Return the lines of the listing between the line containing "Click the PCout label" and the line containing "pyautogui.click(x=205, y=205)", inclusive, reproducing them without alteration. Omit the pictures from the reply.

◆ ◆ ◆ ◆ ◆

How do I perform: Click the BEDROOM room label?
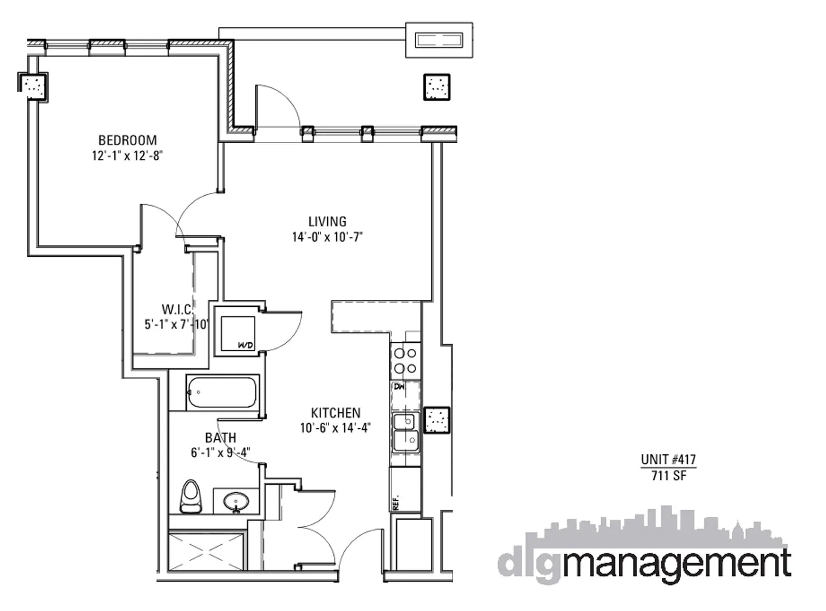pyautogui.click(x=127, y=140)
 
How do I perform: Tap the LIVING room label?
pyautogui.click(x=327, y=221)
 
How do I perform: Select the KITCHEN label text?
pyautogui.click(x=335, y=413)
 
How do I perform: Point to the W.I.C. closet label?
pyautogui.click(x=177, y=309)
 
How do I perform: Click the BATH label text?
pyautogui.click(x=220, y=437)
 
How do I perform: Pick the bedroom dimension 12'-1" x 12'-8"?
pyautogui.click(x=127, y=156)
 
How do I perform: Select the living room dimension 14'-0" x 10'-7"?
pyautogui.click(x=327, y=237)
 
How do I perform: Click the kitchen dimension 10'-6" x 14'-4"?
pyautogui.click(x=335, y=428)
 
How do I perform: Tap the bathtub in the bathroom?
pyautogui.click(x=222, y=392)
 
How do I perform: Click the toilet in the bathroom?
pyautogui.click(x=191, y=496)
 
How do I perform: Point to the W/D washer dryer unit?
pyautogui.click(x=238, y=333)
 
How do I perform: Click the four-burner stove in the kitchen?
pyautogui.click(x=405, y=360)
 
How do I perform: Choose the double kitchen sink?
pyautogui.click(x=406, y=432)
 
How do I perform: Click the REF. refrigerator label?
pyautogui.click(x=396, y=502)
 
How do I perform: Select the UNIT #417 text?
pyautogui.click(x=668, y=459)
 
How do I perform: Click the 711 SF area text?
pyautogui.click(x=669, y=476)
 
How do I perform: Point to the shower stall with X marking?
pyautogui.click(x=206, y=549)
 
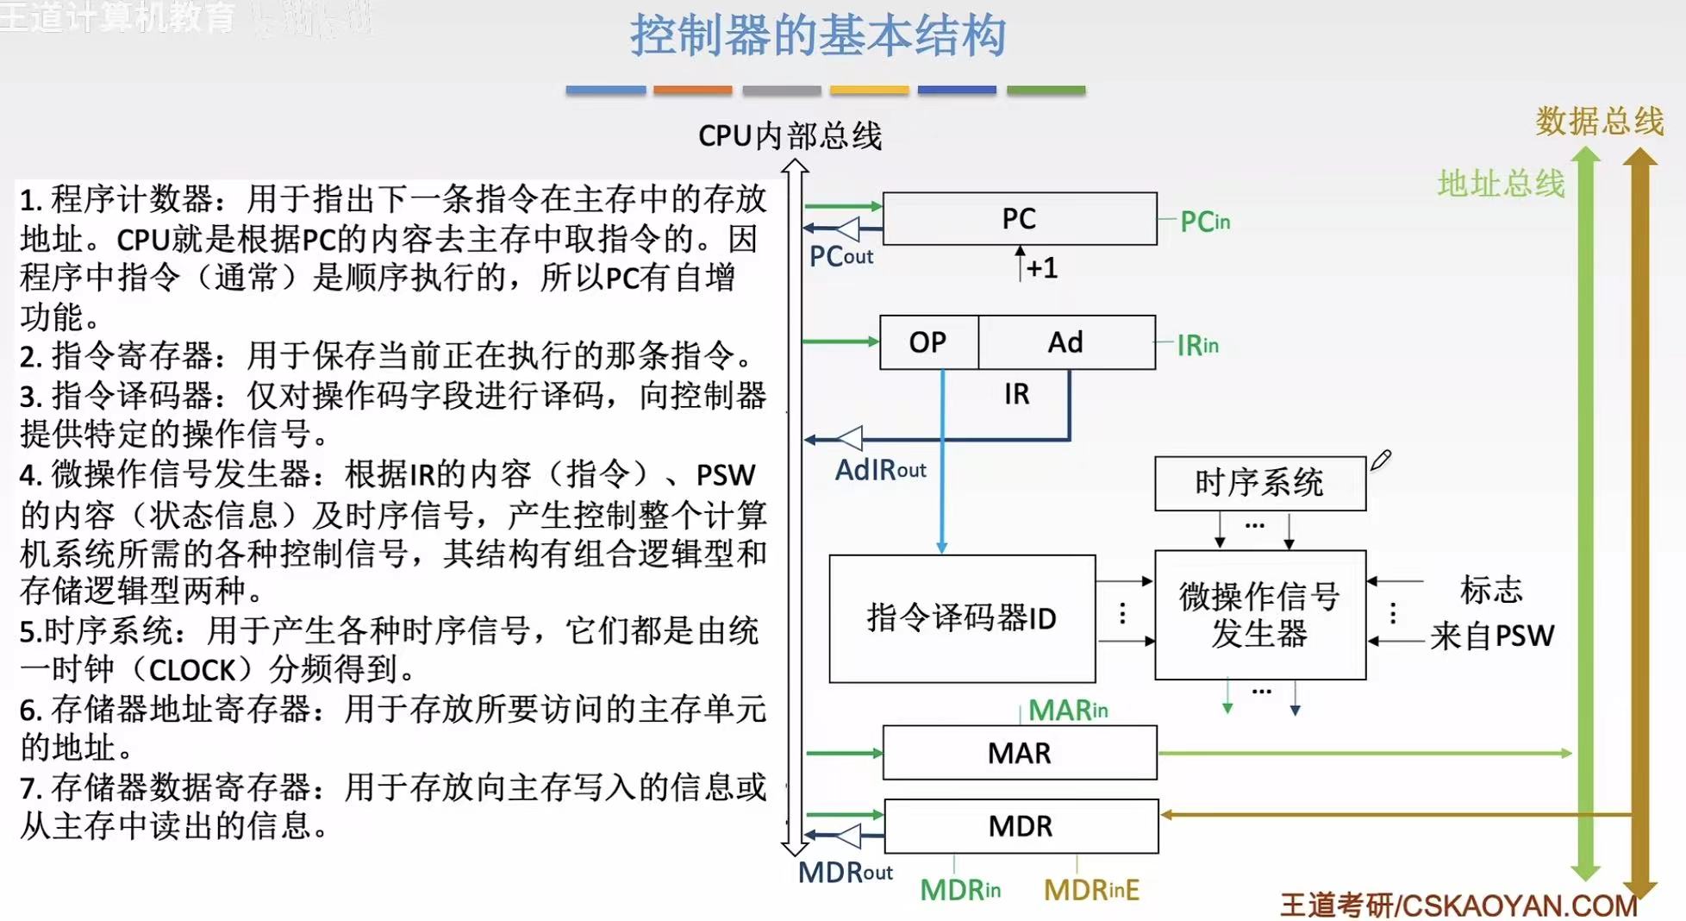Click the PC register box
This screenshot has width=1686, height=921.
click(1019, 219)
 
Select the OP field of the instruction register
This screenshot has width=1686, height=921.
click(928, 342)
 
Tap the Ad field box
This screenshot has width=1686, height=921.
click(1066, 342)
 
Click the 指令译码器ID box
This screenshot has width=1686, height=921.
click(961, 618)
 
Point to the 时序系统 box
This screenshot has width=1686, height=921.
click(1259, 483)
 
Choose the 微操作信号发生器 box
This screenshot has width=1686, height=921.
click(1259, 615)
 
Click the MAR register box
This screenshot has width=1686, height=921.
click(1019, 753)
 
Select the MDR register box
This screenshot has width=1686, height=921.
click(1021, 826)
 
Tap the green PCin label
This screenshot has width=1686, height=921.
click(1205, 222)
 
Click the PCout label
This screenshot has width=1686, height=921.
click(841, 256)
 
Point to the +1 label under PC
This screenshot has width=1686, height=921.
click(1041, 268)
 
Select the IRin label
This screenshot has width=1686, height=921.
click(1197, 346)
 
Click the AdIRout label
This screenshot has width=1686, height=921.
click(880, 470)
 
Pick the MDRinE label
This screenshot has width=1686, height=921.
click(1091, 890)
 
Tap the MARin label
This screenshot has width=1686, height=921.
click(1068, 710)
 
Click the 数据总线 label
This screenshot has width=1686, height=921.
click(1599, 121)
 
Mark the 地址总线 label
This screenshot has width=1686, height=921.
click(1501, 184)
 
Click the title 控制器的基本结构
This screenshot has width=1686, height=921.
click(817, 36)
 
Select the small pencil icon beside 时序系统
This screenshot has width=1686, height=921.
click(1381, 460)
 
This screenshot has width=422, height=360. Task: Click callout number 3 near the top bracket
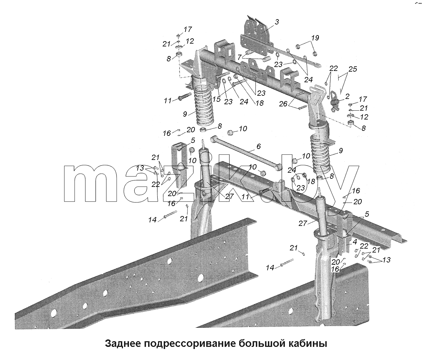click(277, 22)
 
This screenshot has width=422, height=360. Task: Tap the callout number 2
click(348, 96)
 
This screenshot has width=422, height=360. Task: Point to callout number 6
click(258, 146)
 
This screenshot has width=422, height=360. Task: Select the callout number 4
click(355, 242)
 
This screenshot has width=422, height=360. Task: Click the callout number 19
click(315, 38)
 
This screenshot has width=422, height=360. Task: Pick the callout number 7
click(239, 57)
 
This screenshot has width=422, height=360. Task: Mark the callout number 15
click(216, 99)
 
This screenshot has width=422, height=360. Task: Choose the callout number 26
click(283, 104)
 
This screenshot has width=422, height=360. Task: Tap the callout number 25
click(353, 69)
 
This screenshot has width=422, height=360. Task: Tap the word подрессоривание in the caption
click(190, 344)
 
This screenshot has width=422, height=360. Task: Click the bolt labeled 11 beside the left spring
click(184, 97)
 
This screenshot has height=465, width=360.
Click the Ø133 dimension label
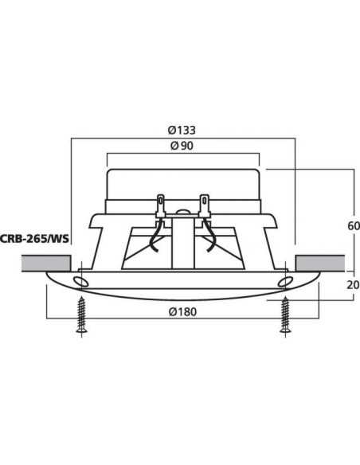pyautogui.click(x=183, y=130)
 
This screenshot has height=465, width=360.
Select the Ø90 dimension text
pyautogui.click(x=183, y=146)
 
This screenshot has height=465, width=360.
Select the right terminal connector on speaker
pyautogui.click(x=205, y=205)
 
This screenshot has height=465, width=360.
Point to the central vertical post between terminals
pyautogui.click(x=183, y=243)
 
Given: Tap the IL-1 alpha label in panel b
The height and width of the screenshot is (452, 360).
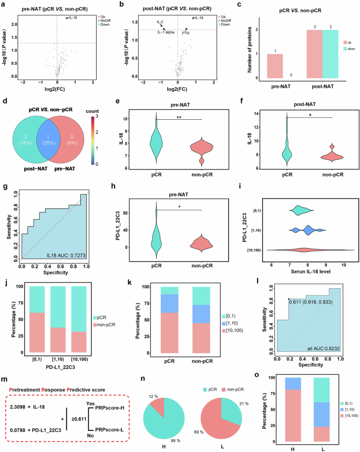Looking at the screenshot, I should tap(167, 33).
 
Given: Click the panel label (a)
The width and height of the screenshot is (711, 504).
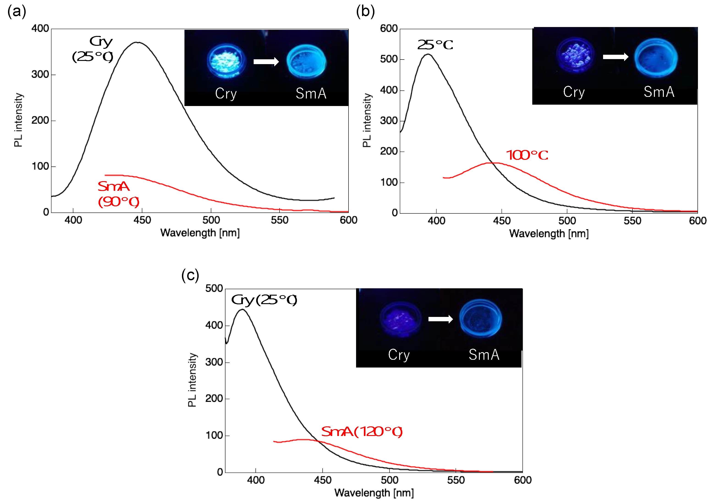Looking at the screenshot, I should point(17,12).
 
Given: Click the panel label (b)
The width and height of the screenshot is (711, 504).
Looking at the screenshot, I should point(365,12).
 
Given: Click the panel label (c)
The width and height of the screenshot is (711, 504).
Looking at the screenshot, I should point(190,275).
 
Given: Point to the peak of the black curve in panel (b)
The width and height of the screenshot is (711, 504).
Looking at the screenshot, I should point(428,54).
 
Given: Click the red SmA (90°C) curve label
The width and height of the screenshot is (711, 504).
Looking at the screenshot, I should point(118,194).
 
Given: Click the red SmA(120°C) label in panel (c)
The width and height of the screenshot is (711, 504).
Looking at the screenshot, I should point(362,432).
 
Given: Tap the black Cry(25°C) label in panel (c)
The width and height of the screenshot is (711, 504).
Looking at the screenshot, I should point(264,300).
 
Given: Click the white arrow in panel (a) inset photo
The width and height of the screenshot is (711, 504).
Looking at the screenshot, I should point(266,61).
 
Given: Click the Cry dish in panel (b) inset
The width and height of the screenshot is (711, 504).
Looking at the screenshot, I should point(575,55).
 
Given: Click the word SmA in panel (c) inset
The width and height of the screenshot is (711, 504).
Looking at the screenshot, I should point(484,355).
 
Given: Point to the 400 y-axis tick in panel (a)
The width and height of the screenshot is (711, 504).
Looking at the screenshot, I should point(40,29).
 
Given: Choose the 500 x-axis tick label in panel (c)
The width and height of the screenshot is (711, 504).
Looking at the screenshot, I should point(389,480).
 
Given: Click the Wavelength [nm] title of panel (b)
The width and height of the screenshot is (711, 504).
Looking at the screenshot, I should point(549,233).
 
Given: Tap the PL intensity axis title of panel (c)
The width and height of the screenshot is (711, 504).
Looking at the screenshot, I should point(192,380).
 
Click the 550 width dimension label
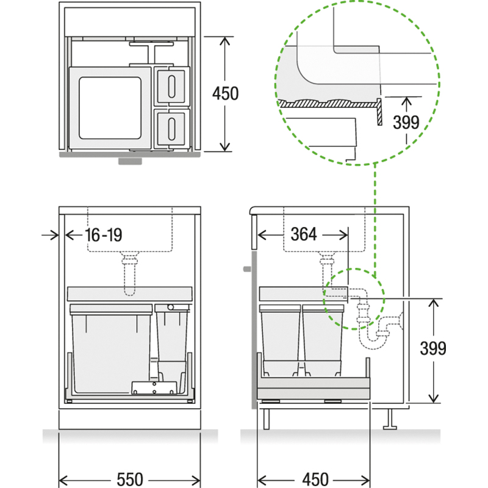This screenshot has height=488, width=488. (x=130, y=479)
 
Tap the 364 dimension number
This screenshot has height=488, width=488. (x=303, y=234)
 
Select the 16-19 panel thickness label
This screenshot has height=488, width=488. (x=103, y=235)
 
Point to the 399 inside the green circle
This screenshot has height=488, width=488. (x=406, y=123)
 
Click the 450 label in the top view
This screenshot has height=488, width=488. (x=225, y=93)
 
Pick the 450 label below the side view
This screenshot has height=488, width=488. (x=315, y=479)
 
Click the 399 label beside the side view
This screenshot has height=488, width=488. (x=433, y=348)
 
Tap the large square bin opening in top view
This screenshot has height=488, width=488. (x=110, y=108)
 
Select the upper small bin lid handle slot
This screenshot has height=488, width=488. (x=171, y=86)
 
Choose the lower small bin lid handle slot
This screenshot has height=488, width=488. (x=171, y=129)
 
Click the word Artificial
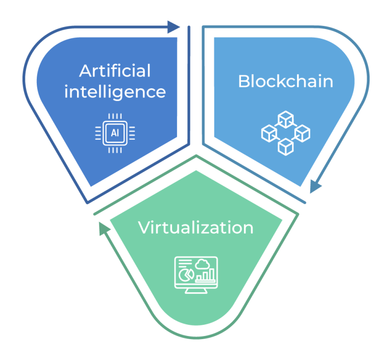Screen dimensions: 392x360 click(x=115, y=71)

◆ ◆ ◆ ◆ ◆

RESULT OF THE TASK:
Click the PCout label
This screenshot has width=1686, height=921.
click(841, 256)
 
Point to the +1 label under PC
This screenshot has width=1686, height=921.
click(1041, 268)
 
Select the IRin label
This screenshot has width=1686, height=921.
click(1197, 346)
 
Click the AdIRout label
This screenshot has width=1686, height=921.
click(880, 470)
 
Pick the MDRinE label
This screenshot has width=1686, height=921.
click(1091, 890)
 
Tap the MARin label
This screenshot has width=1686, height=921.
click(1068, 710)
 
Click the 数据总线 label
This screenshot has width=1686, height=921.
click(1599, 121)
 
Mark the 地址总线 label
This screenshot has width=1686, height=921.
click(1501, 184)
 
Click the title 控制器的基本结构
This screenshot has width=1686, height=921.
click(817, 36)
 
Select the small pencil icon beside 时序系统
This screenshot has width=1686, height=921.
click(1381, 460)
 
This screenshot has width=422, height=360. Task: Click callout number 3 near the top bracket
click(277, 22)
 
This screenshot has width=422, height=360. Task: Tap the callout number 2
click(348, 96)
 
This screenshot has width=422, height=360. Task: Point to callout number 6
click(258, 146)
 
This screenshot has width=422, height=360. Task: Select the callout number 4
click(355, 242)
 
This screenshot has width=422, height=360. Task: Click the callout number 19
click(315, 38)
 
This screenshot has width=422, height=360. Task: Pick the callout number 7
click(239, 57)
 
This screenshot has width=422, height=360. Task: Mark the callout number 15
click(216, 99)
 
This screenshot has width=422, height=360. Task: Choose the callout number 26
click(283, 104)
 
This screenshot has width=422, height=360. Task: Tap the callout number 25
click(353, 69)
 
This screenshot has width=422, height=360. Task: Tap the word подрессоривание in the caption
click(190, 344)
 
This screenshot has width=422, height=360. Task: Click the bolt labeled 11 beside the left spring
click(184, 97)
 
This screenshot has height=465, width=360.
Click the Ø133 dimension label
pyautogui.click(x=183, y=130)
 
This screenshot has height=465, width=360.
Select the Ø90 dimension text
pyautogui.click(x=183, y=146)
 
This screenshot has height=465, width=360.
Select the right terminal connector on speaker
pyautogui.click(x=205, y=205)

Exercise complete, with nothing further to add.